UAE dentists lack power to report suspected child abuse, survey shows

Two UAE studies show how dentists fear young patients are being abused but they often don't report it for fear of making a mistake, or because they just don't know who to report it to.

Two studies show how dentists fear young patients are being abused but they often don’t report it for fear of making a mistake, or because they don’t know who to report.

DUBAI // A quarter of UAE dentists surveyed said they suspected that some children brought in for check-ups were at risk of abuse but most failed to report cases over fears of wrongly accusing parents.

Like schoolteachers, dentists are well placed to identify a pattern of abusive behaviour because they are more likely to see children on a regular basis than doctors, according to safety experts.

They can also spot signs of deliberate injuries to the head and neck during check-ups.

Two studies completed in the UAE assessed the level of training dentists have in detecting child abuse, and their knowledge of how to report suspicions.

The College of Dental Medicine at the University of Sharjah distributed 350 questionnaires to dentists to gauge their recognition of child abuse.

Of the 193 who replied, 25 per cent held suspicions that young patients had been abused but only 32 per cent reported their suspicions.

Most feared a wrong diagnosis so did not report children at risk, and said there was a need for training to spot the warning signs.

Further research conducted by Dr Hind Al Hajeri, a paediatric dentistry at the Mohammed bin Rashid University of Medicine and Health Sciences in Dubai, found similar results.

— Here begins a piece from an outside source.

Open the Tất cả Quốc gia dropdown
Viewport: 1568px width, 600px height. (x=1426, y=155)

Her study put several questions on child protection issues to 320 UAE dentists.

“I found there was little training in child protection,” Dr Hind said.

“While dentists from the UK had training, UAE dentists did not know who to contact if there were suspicions,” she said.

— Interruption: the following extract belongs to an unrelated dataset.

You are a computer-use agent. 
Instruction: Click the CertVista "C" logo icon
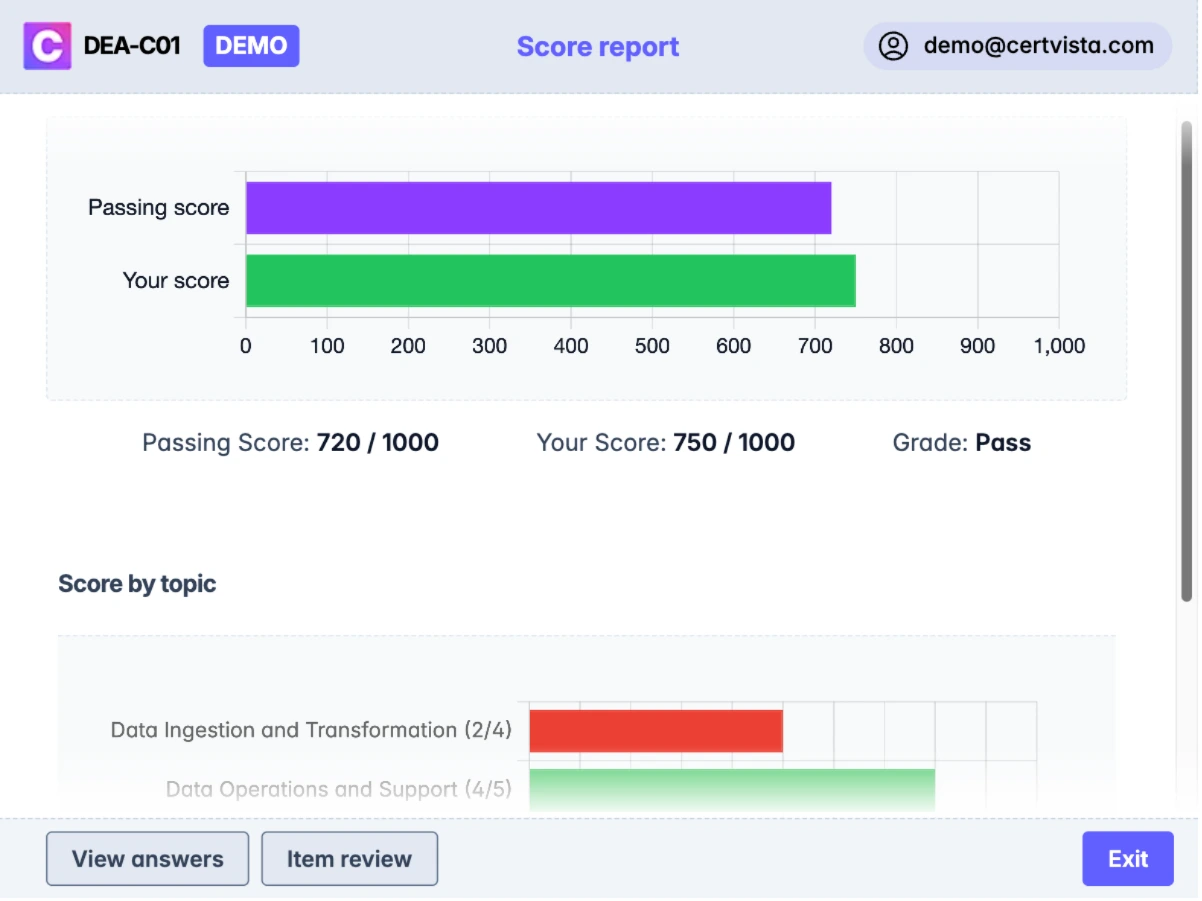pos(47,45)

She called for training to be made mandatory for all health workers.

“Most dentists assumed legal guardians were responsible for reporting abuse, not everyone. Unclear diagnosis was the biggest problem, or not knowing who to contact.”

Postgraduate dentists in the UAE now get training in child-protection issues but it is not mandatory across all health sectors.

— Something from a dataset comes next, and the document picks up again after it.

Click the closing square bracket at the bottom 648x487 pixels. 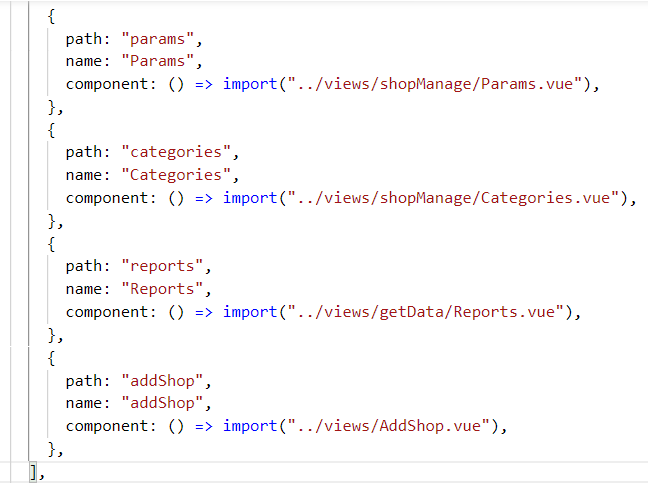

Experts want be a better understanding between accidental and deliberate injuries, and how to spot a pattern of abuse that can then be reported to take a child out of harm’s way.

“We ask parents for a child’s history. When that doesn’t match with the injury, we can diagnose abuse,” Dr Hind said.

“If we see a slap [mark] and the parent says the child fell, then it is something we would report. Our index of suspicion rises like a red flag.”

Dr Iyad Hussein, a UK specialist in paediatric dentistry at Hamdan bin Mohammed College of Dental Medicine, said an adequate support structure to protect children and a back-up new legislation could take years to develop.

“Child protection is a sensitive topic,” he said. “Many countries are catching up with legislation and the UAE is leading the region.

“Abuse is not just physical but mental, sexual or neglect. If there is physical abuse, 50 to 60 per cent of children have oral or facial signs that abuse has taken place.”

With the head being a common place to spot signs of abuse, dentists are well placed to detect any issues quickly.

If they see signs of bruising on the neck, it may suggest a non-accidental injury. Dentists should also look for patterns of bruising that may be unusual. When the parents’ story does not tally, they should ask questions.

“It can be hard to make a conclusive judgment,” Dr Hussein said. “It is a sensitive issue. We can’t assume the child has been abused. Training should happen at all levels.

“Dentists have a major role but they are one part of a bigger network that needs to be aware of the signs a child may be abused.”